- DOCUMENT SECTION:
-- begin --

Building a Convergent Event Deduplication Pipeline with Graph Algorithms

Hotel demand is driven by what’s happening around a property, and one of the strongest signals is large public events: concerts, sports fixtures, trade shows, festivals. At Smartpricing we pull that signal from a number of third-party feeds and open data sources, which is where the interesting problem starts. The same event - say, a single concert on a single night - shows up in three or four of those feeds, with different names, different venue spellings, slightly different start times, and occasionally a date that’s off by a day because of timezone confusion. We needed one stable identifier per real-world event, surviving across runs, so downstream pricing models could attach features to it without the identifier shifting underneath them.

The problem

Naive deduplication - group by exact name and date - fails immediately. “U2: Achtung Baby Tour” and “U2 - Achtung Baby” are the same concert. A match on venue is tempting, but venue names drift too: “Arena Verona”, “Verona Arena”, and “Arena di Verona” are all one place. Geographic coordinates help, but only up to the precision each source provides, and some sources geocode to the city rather than the venue.

The harder constraint is stability. If yesterday we assigned an event the identifier evt_a7f3, we really want today’s run to arrive at the same identifier even if a new source appears, an old source drops out, or a field changes slightly. Pricing models that were trained with evt_a7f3 as a feature should continue to work. That ruled out anything that assigned IDs by, say, hashing the full input set.

Why naive deduplication fails

The first instinct is to write a cascade of rules: try exact match on normalized name and date; fall back to fuzzy match with a threshold; then venue match, then geographic match. In practice this produces a system that is impossible to reason about. Two sources can agree strongly on three attributes and disagree on a fourth, and the order in which rules fire determines the outcome. The edge cases compound, and every new source adds a dimension of breakage.

The second instinct is a big embedding model with a cosine similarity threshold. It works on benchmarks and falls apart in production: a threshold that merges “Rolling Stones Verona” with “The Rolling Stones at Arena di Verona” will also happily merge two different tribute bands playing on consecutive nights. The threshold has to be set per-source- pair, and then you are back to rule cascades.

The approach

I framed deduplication as graph clustering. Nodes are raw event records from each source. Edges connect records that look similar by a pairwise scoring function. The clusters are the connected components of that graph, and each cluster becomes a canonical event.

-- end --

- PROMPT: In the event deduplication write-up, what do the nodes of the graph represent?

- DATA SUPPLIED:
-- begin --

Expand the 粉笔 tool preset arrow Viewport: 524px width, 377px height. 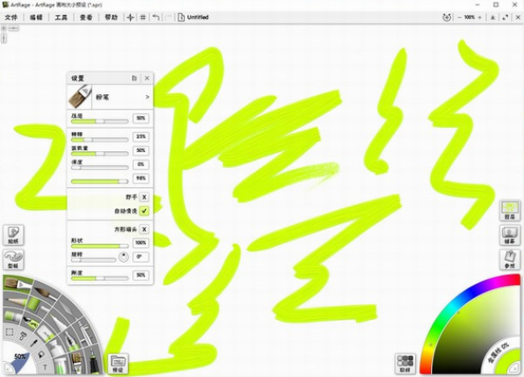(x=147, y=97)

-- end --
-- begin --

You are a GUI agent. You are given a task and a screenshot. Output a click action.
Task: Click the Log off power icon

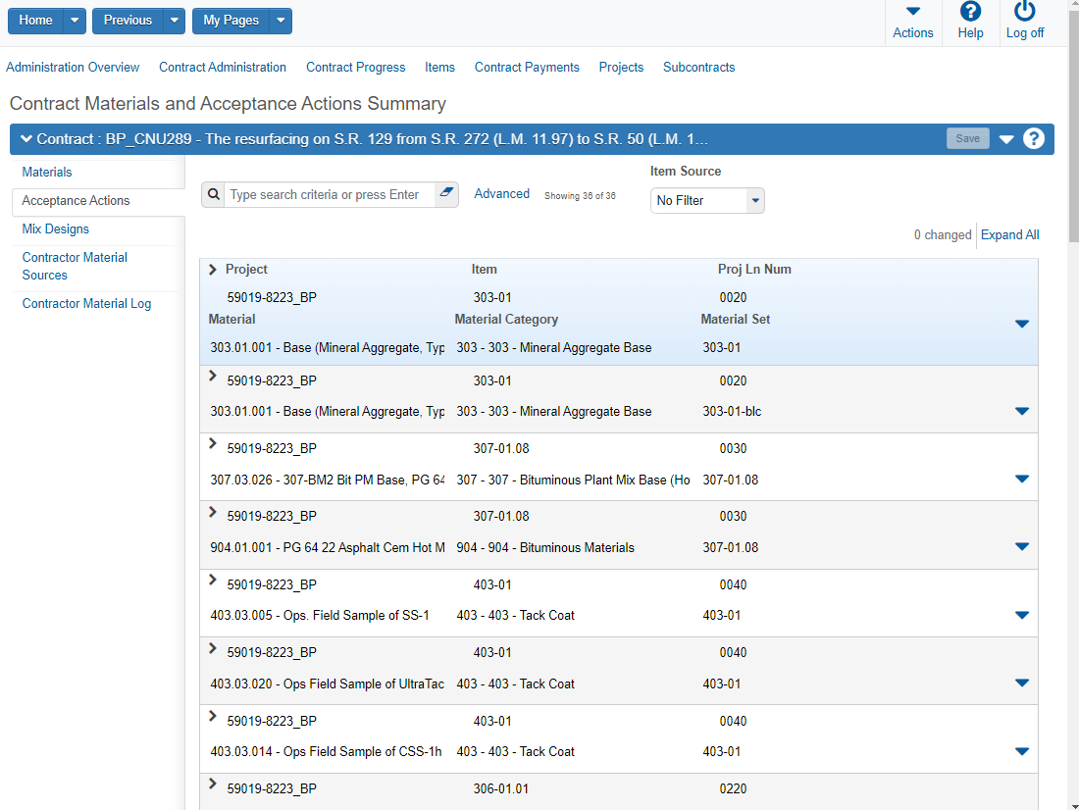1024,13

-- end --

- RESULT OF THE EXERCISE: Raw event records from each source.